Previous work has also shown how multimodal analysis of video reviews, due to their natural flow, is a more effective way of opinion collection as compared to textual reviews alone [3]. Consider a person with their first language as language A who records a review in language B; however, the visual cues the person adopted while speaking language A also make their way into this recording. Traditional analysis methods will perform multimodal sentiment analysis on this recording with reference to both textual and visual features corresponding to language B, while overlooking any non-verbal cues pertaining to language A. The proposed work studies a corollary where textual features of language B and non-verbal cue features of language A are analyzed together in an attempt to find the variation in the results which can then be extrapolated to the initial situation, thereby providing useful insight into the impact such a cultural shift in non-verbal cues can have on multimodal analysis.

Experimentation in the proposed work augments the power of Open Face [4], a state-art-the-art facial feature extraction toolkit to extract features from the video at specific timeframes. The extracted facial features are combined [3] with the English and Spanish speech textual features one at a time, and classification models are employed to analyze the results of sentiment analysis with two modes.

The paper is organized as follows: In Section 2, related work done in both the psychological and technical perspectives are discussed in detail. Section 3 introduces details of the approach implemented to obtain the results in the proposed work in a stage-wise manner. Sections 4 and 5 conclude with a thorough discussion of the results obtained and the future implications of the same, respectively.

2 Related work

Veronica Perez-Rosas [3] experimented with the addition of video and audio features to perform multimodal analysis at the utterance level. The paper employs the Computer Expression Recognition Toolbox (CERT) tool for extracting facial features from the raw video [5]. The results prove that the addition of visual modalities allows us to better grasp the sentiment of the reviewer as compared to the use of just textual patterns.

Benjamin D. Thomas [6] investigates facial mimicry responses of bilingual English-Spanish speakers to study the differences in their responses, and the results showed that bilinguals for whom Spanish was the first language were overall more expressive than their English counterparts and were more likely to mimic facial expressions when stimuli were primed with English. There was also a difference in the emotion mimicked by both groups - Spanish L1 bilinguals were more likely to mimic happiness in English primed expressions, while English L1 bilinguals were more likely to mimic surprise. Spanish L1 bilinguals were more likely to mimic anger in the English prime, and English L1 bilinguals were more likely to mimic anger in the Spanish prime.

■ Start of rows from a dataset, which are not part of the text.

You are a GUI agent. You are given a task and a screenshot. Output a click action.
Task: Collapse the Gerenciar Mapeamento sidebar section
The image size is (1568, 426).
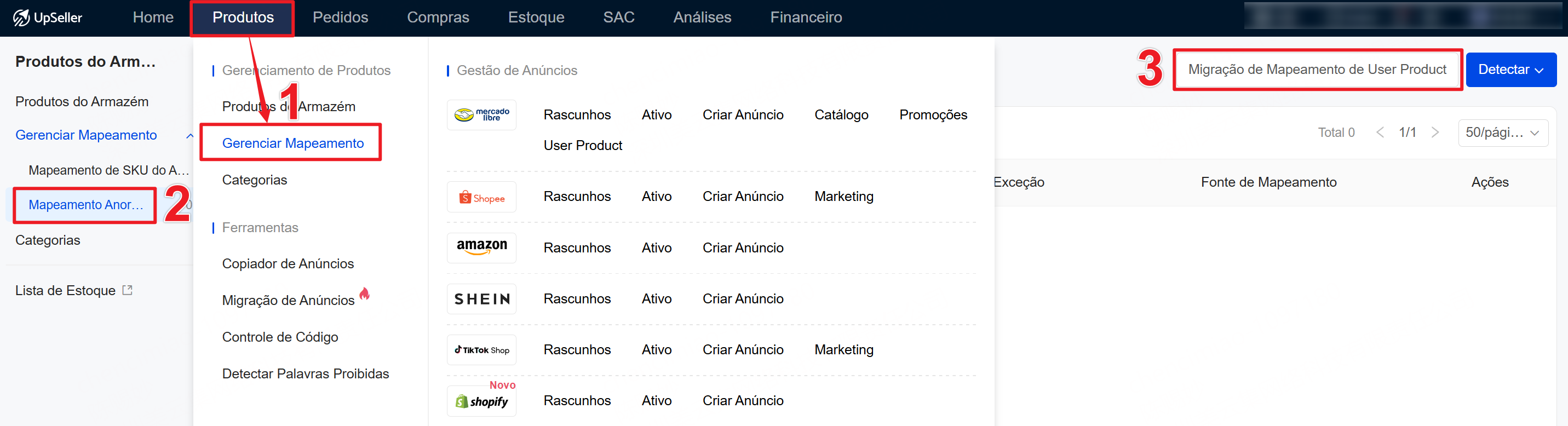point(189,136)
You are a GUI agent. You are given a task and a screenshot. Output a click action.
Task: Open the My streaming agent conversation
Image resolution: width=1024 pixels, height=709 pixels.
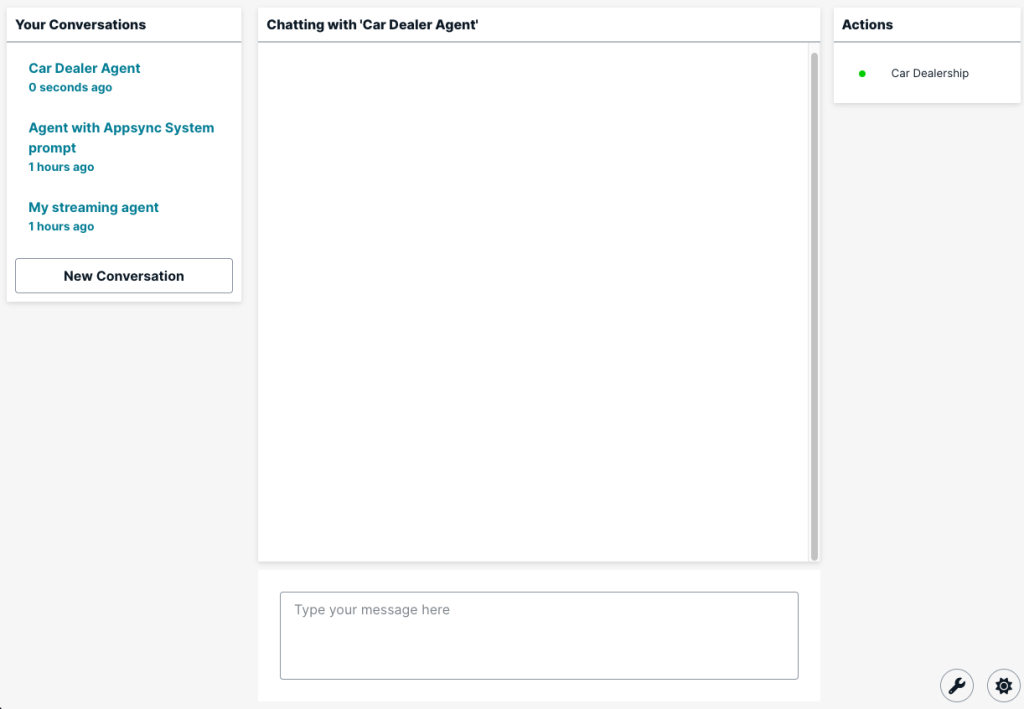[93, 207]
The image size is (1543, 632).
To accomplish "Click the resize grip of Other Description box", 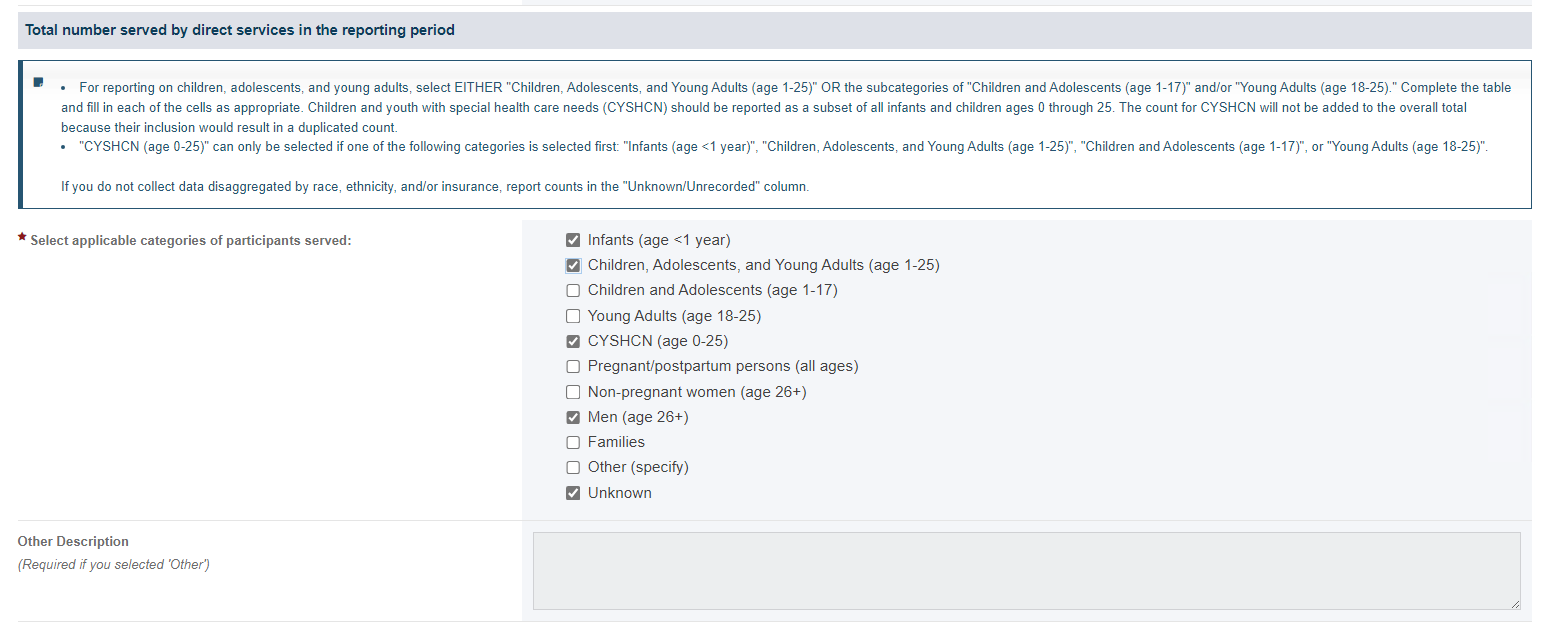I will point(1515,604).

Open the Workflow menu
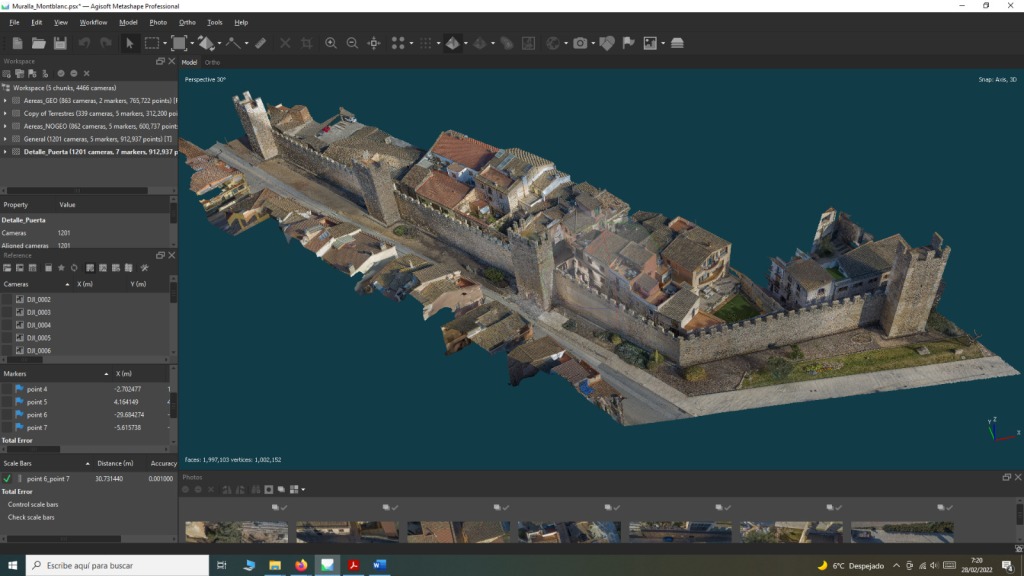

Perlovsky, L. (2009) [7] developed a mathematical model to analyze an emotional version of the Sapir–Whorf hypothesis that suggests that differences in language emotionalities influence differences among cultures no less than conceptual differences. Perlovsky concludes that the emotional contents of language are indeed equally as important, if not more so than the conceptual contents of a language.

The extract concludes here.